One bit of apparently new information in this report is that in the panicked week after 9/11—which would indeed prompt the NSA to acquire unprecedented legal authorization—a false rumor swept the agency that it was about to declare a sort of temporary martial law. Agents could wantonly look at much more information than they were authorized to, as the rumor went:
There were [REDACTED NUMBER] of incidents involving the use of improper retrieval strategies against the [LONG REDACTION] raw traffic files this quarter. Several of the incidents occurred in the immediate aftermath of the 11 September terrorist attacks when rumors were rife that the rules governing SIGNIT collection were going to be suspended. The NSA General Counsel subsequently made an Agency-wide appearance on 17 September on NSA’s secure television network to inform the workforce that the rumors were not true; he emphasized that the rules had not been suspended or changed.

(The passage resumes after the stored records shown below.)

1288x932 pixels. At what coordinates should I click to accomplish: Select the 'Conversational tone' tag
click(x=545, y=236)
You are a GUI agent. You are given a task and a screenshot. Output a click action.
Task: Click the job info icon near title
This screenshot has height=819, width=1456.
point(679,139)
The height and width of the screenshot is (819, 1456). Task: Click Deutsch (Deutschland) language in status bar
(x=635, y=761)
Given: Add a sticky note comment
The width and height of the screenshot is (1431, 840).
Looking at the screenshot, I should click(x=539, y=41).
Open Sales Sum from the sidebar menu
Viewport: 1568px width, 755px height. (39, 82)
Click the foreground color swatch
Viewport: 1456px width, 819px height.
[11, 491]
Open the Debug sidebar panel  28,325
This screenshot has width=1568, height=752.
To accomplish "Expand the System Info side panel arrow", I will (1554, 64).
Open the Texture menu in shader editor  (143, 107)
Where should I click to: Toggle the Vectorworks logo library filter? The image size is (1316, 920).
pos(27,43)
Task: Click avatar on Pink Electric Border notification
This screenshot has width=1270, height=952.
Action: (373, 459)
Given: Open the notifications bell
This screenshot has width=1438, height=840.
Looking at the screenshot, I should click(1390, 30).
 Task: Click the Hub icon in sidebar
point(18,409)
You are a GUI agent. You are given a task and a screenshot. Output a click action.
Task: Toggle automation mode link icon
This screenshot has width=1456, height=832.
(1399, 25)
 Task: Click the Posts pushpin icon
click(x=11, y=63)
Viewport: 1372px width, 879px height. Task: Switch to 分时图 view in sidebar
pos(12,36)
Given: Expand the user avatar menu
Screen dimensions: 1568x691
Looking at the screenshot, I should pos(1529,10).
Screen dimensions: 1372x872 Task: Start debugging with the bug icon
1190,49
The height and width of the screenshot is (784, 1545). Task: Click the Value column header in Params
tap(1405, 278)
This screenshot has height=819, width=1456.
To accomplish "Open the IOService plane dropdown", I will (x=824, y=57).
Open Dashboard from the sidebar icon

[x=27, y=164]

The number of people illegally targeted is, of course, redacted in that document.
Despite largely lacking specifics, the documents do show that the NSA’s practice of mistakenly targeting an American target, realizing the error, and having to delete what it found has been a consistent problem for over a decade. The most recent document, which details the final quarter of 2012, detailed a range of instances where agents were found to have illegally spied on Americans, though again, specifics have been redacted.
On [REDACTED NUMBER] occasions during the fourth quarter, analysts performed overly broad or poorly constructed database queries that potentially selected or returned information about USPs. These queries used [LONG REDACTION] that produced imprecise results. On [REDACTED NUMBER] of those occasions, the queries returned results, which were deleted or aged off, as required, and no reports were issued. Analysts who performed these queries were counseled by their management.”
The NSA’s timing is conspicuous, as most news agencies run on a skeleton crew on Christmas Eve and Day. It echoes the Director of National Intelligence’s habit of, every three months, waiting until a Friday afternoon to announce that its legal authorization for continuing that phone metadata program has been renewed.
The agency did reiterate its stance that it’s tough on finding out misuse of its systems. “NSA takes even unintentional errors seriously and institutes corrective action, typically involving at a minimum a combination of training and technical measures designed to prevent recurrences. Data incorrectly acquired is almost always deleted, referred to as the ‘purge’ process,” it says in its release.
According to Bloomberg, the report is due to the agency’s legal obligation to answer an ACLU Freedom of Information Act request, though the NSA doesn’t mention that as a reason.